IT came -- Just a few days after the end of the Group of 20 Summit in Toronto adn these words from US President Barack Obama summing up the budget belt-tightening going on around the globe.
Barack Obama, U.S. President, said, “We have pledged to cut our deficits in half by 2013, just as Europe is making difficult decisions."
The World Bank Board of Directors - Voting to raise overall pay for employees by 3.7 percent -- easily out-pacing cost of living increases in the US. several board members abstained from the vote, including the U-S and European representatives.
Jo Marie Griesgraber, New Rules for Global Finance Goalition, said, ‘To think that these people are getting a pay increase that’s above the inflation rate when there are so many more poor people because of the financial crisis.”
But Jacob Kirkegaard, of the Peterson Institute for International Economics, says World Bank salaries are like many public sector salaries around the world.
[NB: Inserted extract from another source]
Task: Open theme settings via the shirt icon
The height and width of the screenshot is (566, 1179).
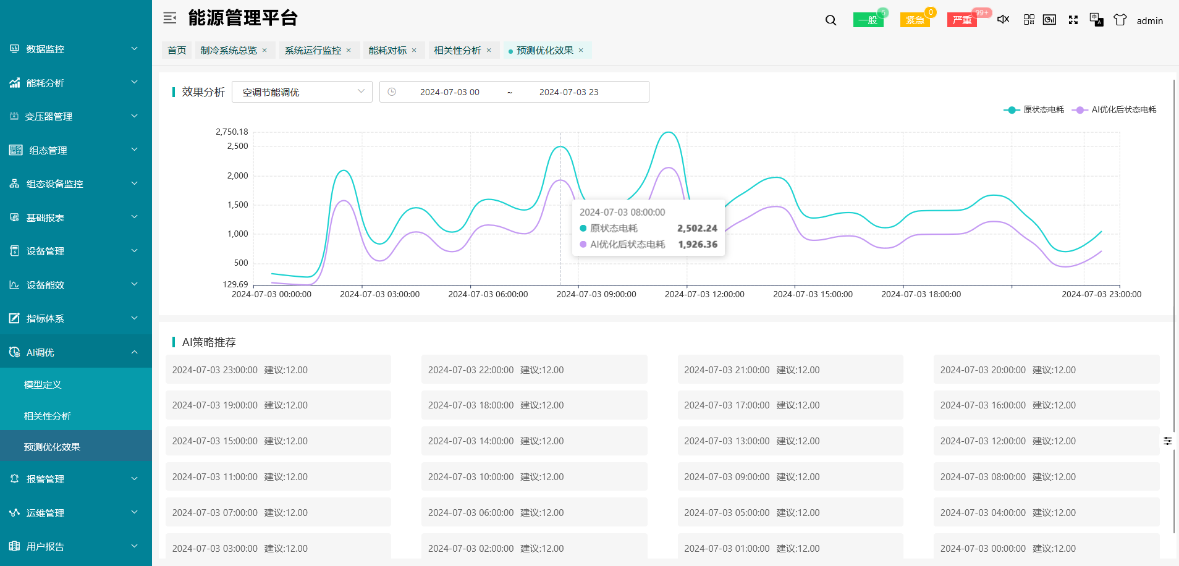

They are based on a rigid formula that doesn't depend on market whims.
Kirkegaard said, "Now they’re getting back what they didn’t get during the boom years and so it’s not a surprise but it clearly poses a political problem for the donor countries at the world bank. "
Jessica Stone, Washington, US, said, "World Bank officials say these raises are below what other multi-national institutions pay, and it hasn't affected their lending. Some 72 billion dollars this year to countries hit hard by the economic cirsis."
In a statement, a World Bank Human Resources Executive told CCTV: "Our board representing 187 countries approved this, recognizing record work by staff on behalf of clients during the crisis, and it is well below other multilateral institutions and several of our major shareholder governments.”
But in politics, timing is everything. The raise comes just one day after the British passed and austerity budget...and in the wake of unprecedented moves by the europeans to cut spending.
German Chancellor Angela Merkel plans to cut the deficit by more than 12 billion dollars. The French have raised the retirement age...and the spanish have cut employer costs, making it easier to lay off workers.
A spokesperson for the British Department of Internatonal Development tells CCTV: "When governments worldwide are cutting public spending, increasing taxes, and reducing or freezing public-sector pay, to award an above-inflation pay rise risks making the bank appear out of touch."
As for the World Bank, under its pay formula, it could have offered raises as high as 4.3 percent, but settled on 3.7 as a nod towards the times...Times. Kirkegaard says will include budget consolidations as far as the eye can see.